OS Support
| macOS | Windows | Linux | iOS / iPadOS | Android |
|---|---|---|---|---|
| ✅ | ✅ |
Rules for escrowing bypass codes
For a bypass code to be successfully escrowed, all of the following conditions must be met:- The device must be supervised via MDM — unsupervised devices cannot escrow bypass codes.
- The device must be enrolled before Activation Lock is enabled — if a user activates Find My before MDM enrollment, the bypass code will not be available.
- The device must be a company-owned device — personally-owned (BYOD) devices are not eligible for bypass code escrow.
- The MDM profile must be installed at the system level — user-approved enrollment (without DEP/ABM) may not reliably escrow bypass codes.
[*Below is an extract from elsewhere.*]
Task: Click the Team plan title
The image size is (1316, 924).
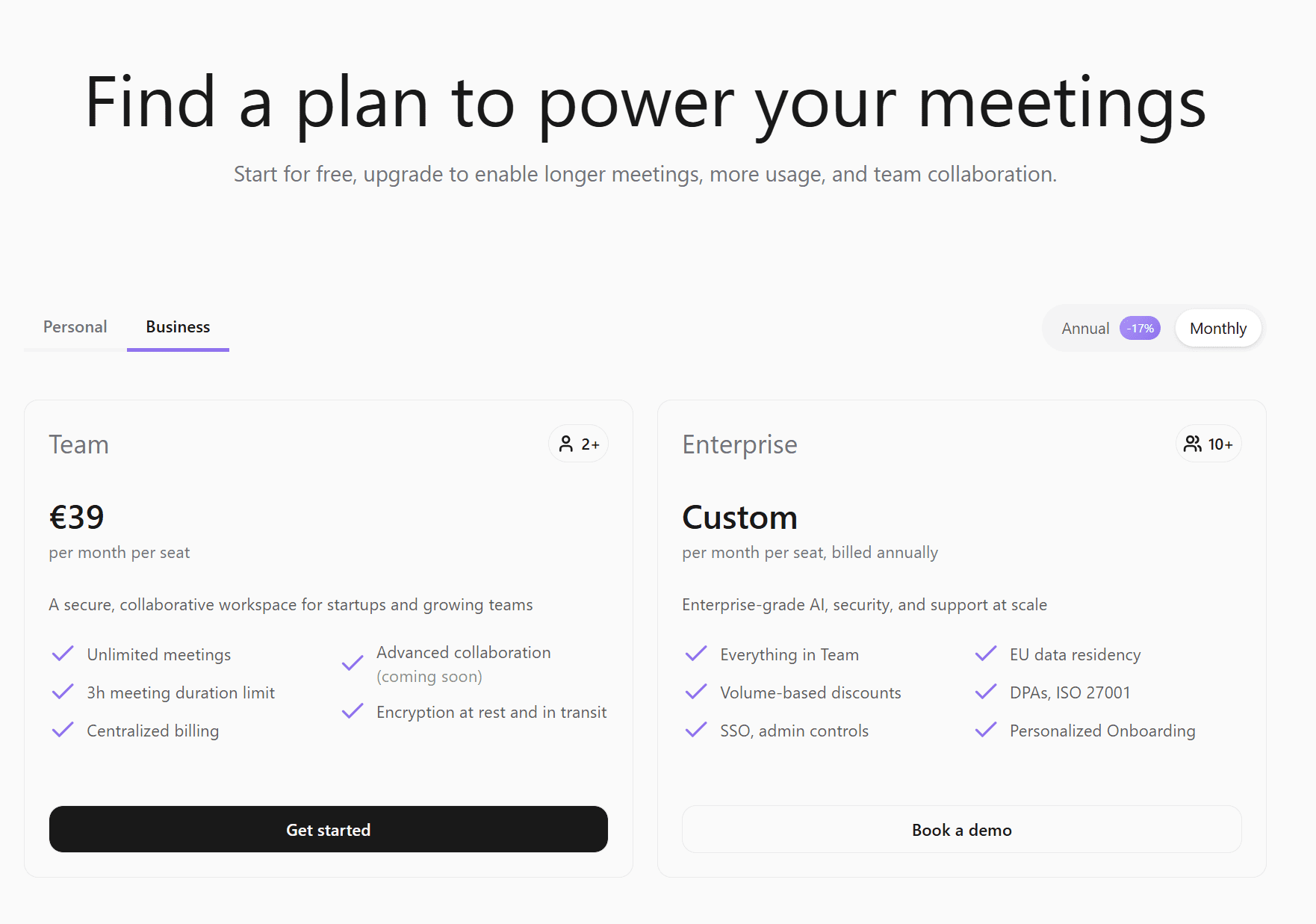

Check bypass code availability
- Go to Devices > All Devices.
- Open the relevant device record.
- Scroll to the Compliance section.
- Check the iCloud Lock status:
- ✅ Enabled — the bypass code is available and escrowed.
- ❌ Missing bypass code — no code was backed up; the original Apple ID is required.
Run a regular audit of devices showing Missing bypass code to identify machines that may be unrecoverable after a wipe. Prioritize re-enrolling these devices via ABM if possible.
On macOS
Retrieve the bypass code from the device record, then:- macOS Catalina (10.15) and later: on the Activation Lock screen, click the question mark next to the Apple ID field, select Bypass activation lock, and enter the code.
- macOS Mojave (10.14) and earlier: enter the bypass code directly in the password field on the Activation Lock screen.